274.彼女は優しかったので、ずっと傍にいた。彼女は愛しかったので、ずっと傍にいた。彼女は狂おしかったので、ずっと傍にいた。雨の日も、風の日も、雪の日も、晴の日も。陽だまりの中、彼女は眠り、移ろい、視線を上げる。窓の外は今日も変わらない。彼女の名はニーナ。時空の彼方にいる。
276.彼女はグルメだ。階下に降り、冷蔵庫の前で待つ。男が扉を開けけると、昨夜茹でた鳥のささ身を取り出し、レンジで数秒温めて、手で千切って、小分けして皿に盛る。マドモアゼルだけに許された贅沢な朝だ。男は薬缶で湯を沸かし、朝からカップ麺をすする。彼女が幸福であれさえすればよいのだ。
275.彼女の朝は早い。定刻になると一緒に寝ていた布団から出て、その男の胸の上にデーンと座る。香箱座りだ。お尻を顔の方に向けて、尻尾でスワイプする。2・3回のスワイプで、男は目を覚ます。彼女は満足げに鳴き、朝食を要求する。この朝のルーティーンは、休日でさえ守られる。

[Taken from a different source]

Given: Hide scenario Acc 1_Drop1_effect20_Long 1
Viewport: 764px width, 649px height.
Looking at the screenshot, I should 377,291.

神聖な儀式だ。
277.優雅な朝食後、彼女はブラッシングを受ける。専用の櫛で長毛を整えて行く。抜け毛が一玉できる日もある。一通り終わると、彼女は毛繕いする。男の手が伸びる。彼女は愛されるため生まれた。彼女を甘やかし、甘やかし、甘やかす。猫は人類が経験している病だ。宿痾だ。決して癒される事はない。

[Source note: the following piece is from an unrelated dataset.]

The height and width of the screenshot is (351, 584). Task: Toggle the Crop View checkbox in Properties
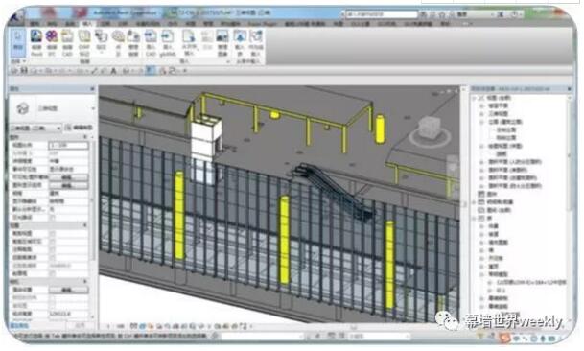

278.彼女は眠っている。男は『形而上学』Z巻を開き、机の片隅で丸くなっている彼女に触れながら、ノートに古典ギリシャ語を写経する。リッデル&スコットのレキシコンも横にある。一説よると、猫とは寝る子、寝るという言葉に由来する。言葉の全ては動詞が先か名詞が先か。彼女は未だ眠っている。